Pogo Stick Elastic Energy: Substituting Correct Variables

[n3w ton]

Homework Statement

A 35 kg child is jumping on a pogo stick. If the spring has a constant of 4945 N/m and it is compressed 25 cm, how high will the child bounce?

Answer: 0.45 m

Need help substituting the right variable.

Homework Equations

E_Ti= E_Tf
E_gi + E_ki + E_ei = E_gf + E_kf + E_ef
mgh_i + 0.5mv_i² + 0.5ks_i² = mgh_f + 0.5mv_f² + 0.5ks_f²

The Attempt at a Solution

The real problem I have is setting the defined variables; everything I can solve for. I used trial and error and got 0.45 but I NEED TO KNOW WHY I use the variables (magnitudes in the right place)!

m = 35 kg
k = 4954 N/m
g = 9.8 m/s²
s_i = 0 m
s_f = 0.37 m
h_i = 0 m
h_f = ?
v_i = 0 m/s²
v_f = 0 m/s²

I rearranged and solved and I got -0.45 m, some please tell me where what variables I have to substitute correctly! Thank you!

 

[HallsofIvy]

There are a number of different ways to answer this question but from the "relevant equations" you list, you appear to be using "conservation of energy". That's what your first equations says- initial total energy equals final total energy. There are three types of energy involved in such a jump- the gravitational potential energy, kinetic energy, and the stored mechanical energy of the spring. Those are your "E_g", "E_k", and "E_e". The additional "i" and "f" subscripts "initially", at the beginning of the jump, and "finally", at the highest point of the jump. The third equation replaces those with the standard formulas.

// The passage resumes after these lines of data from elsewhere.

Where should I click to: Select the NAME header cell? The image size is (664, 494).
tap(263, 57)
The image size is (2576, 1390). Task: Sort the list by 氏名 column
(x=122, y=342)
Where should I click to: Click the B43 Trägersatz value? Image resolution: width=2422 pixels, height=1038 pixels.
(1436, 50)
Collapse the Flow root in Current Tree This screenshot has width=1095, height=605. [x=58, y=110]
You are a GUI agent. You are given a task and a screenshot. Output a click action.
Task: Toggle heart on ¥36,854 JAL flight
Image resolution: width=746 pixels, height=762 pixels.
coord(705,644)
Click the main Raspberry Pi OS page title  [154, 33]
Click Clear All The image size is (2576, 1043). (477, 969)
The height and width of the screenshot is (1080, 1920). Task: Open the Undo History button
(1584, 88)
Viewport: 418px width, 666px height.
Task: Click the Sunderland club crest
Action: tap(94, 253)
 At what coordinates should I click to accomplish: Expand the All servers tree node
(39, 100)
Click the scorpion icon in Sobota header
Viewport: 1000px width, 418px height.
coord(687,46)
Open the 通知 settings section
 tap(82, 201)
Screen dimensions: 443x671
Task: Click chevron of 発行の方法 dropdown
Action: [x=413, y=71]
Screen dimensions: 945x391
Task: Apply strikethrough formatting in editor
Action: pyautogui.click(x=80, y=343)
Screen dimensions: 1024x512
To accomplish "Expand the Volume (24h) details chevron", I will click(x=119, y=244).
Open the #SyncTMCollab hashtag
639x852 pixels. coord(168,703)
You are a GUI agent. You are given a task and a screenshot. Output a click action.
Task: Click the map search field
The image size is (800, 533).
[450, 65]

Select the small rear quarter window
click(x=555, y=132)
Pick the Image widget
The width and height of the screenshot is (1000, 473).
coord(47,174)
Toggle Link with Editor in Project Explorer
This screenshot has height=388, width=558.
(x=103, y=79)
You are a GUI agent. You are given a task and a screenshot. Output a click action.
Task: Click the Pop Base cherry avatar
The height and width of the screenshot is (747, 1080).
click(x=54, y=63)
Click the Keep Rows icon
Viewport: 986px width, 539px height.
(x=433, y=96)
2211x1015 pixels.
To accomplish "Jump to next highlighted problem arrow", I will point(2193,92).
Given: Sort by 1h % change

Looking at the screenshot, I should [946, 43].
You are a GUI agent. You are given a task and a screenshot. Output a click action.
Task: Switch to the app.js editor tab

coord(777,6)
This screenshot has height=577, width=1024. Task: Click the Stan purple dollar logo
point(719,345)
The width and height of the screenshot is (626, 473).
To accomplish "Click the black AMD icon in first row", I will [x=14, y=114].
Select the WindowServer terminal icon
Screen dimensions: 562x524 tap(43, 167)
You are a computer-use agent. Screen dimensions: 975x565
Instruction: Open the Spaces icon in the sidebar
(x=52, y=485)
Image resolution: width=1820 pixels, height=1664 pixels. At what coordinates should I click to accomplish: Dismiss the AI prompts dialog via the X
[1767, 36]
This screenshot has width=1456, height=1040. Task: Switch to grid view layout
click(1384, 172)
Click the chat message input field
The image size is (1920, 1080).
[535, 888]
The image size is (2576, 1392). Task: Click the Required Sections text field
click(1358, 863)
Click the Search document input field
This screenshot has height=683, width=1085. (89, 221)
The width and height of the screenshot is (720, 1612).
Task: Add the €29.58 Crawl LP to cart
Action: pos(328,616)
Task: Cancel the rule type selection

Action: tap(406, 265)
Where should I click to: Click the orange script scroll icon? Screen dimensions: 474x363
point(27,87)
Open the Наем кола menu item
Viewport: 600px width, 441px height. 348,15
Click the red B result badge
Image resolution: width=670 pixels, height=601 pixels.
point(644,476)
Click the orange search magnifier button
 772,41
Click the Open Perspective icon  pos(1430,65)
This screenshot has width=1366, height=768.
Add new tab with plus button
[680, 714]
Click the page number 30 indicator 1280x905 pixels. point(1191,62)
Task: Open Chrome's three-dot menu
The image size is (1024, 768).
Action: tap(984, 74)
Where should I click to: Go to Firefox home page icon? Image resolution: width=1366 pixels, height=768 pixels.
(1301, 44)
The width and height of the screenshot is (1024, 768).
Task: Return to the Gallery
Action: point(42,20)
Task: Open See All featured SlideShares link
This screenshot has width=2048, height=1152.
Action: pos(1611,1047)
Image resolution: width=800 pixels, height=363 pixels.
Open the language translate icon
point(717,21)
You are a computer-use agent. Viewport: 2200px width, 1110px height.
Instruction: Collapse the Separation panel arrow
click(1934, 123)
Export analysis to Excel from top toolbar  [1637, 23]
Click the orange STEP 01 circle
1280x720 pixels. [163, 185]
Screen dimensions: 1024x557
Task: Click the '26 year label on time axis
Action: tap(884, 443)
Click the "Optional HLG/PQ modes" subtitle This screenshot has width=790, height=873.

We can take the ground as our base for potential energy so the potential energy is 0 there and mgh at h feet at h meters above the ground. At the start and at the highest point, the child is motionless so kinetic energy is 0 at both points. On the ground the stored mechanical energy is, as you say, 0.5ks_f^2. That is, on the ground the total energy is 0+ 0+ 0.5(4945)(.25)^2 and at the highest point of the jump the total energy is (35)(9.88)(h)+ 0+ 0. Set those equal and solve for h.